How do Tensorway and DataArt differ in pricing?
Tensorway uses fixed-scope project, dedicated team, or paid discovery phase pricing. DataArt uses dedicated team or retainer pricing. Neither firm publishes a full rate card; a discovery call is required for project-specific quotes.
Which is better for enterprise: Tensorway or DataArt?
DataArt is the larger team and typically the better enterprise-scale choice. For very large programmes, verify team size and compliance coverage directly with each firm before shortlisting.
What are the main differences between Tensorway and DataArt?
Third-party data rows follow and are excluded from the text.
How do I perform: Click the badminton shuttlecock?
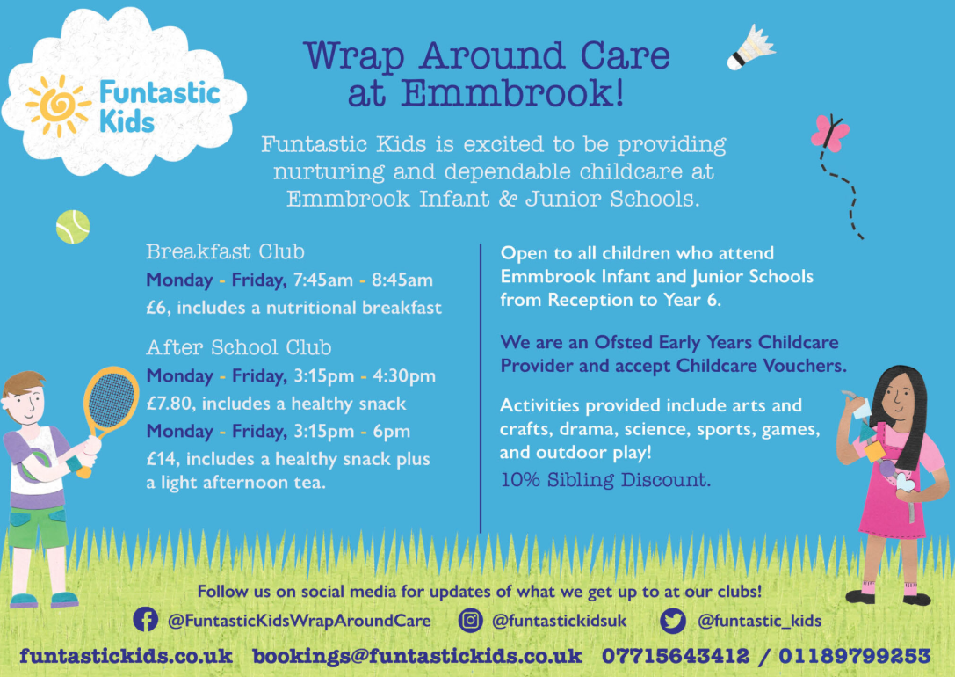[751, 47]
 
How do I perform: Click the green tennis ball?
[73, 227]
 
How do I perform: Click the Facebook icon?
[146, 620]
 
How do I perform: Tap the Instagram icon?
[470, 621]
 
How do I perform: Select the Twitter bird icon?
[673, 621]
Tensorway's primary differentiator is: an 11-step feasibility-first methodology built specifically to separate real generative AI use cases from speculative ones. DataArt's primary differentiator is: nearly 30 years of engineering history across 30-plus global delivery locations. They also differ in team size (20-50 vs 5,700+), minimum engagement (Not disclosed vs Not disclosed), and primary industries served (Legal, Private equity & finance vs Financial services, Healthcare).
Verify all details directly with each firm before making a decision.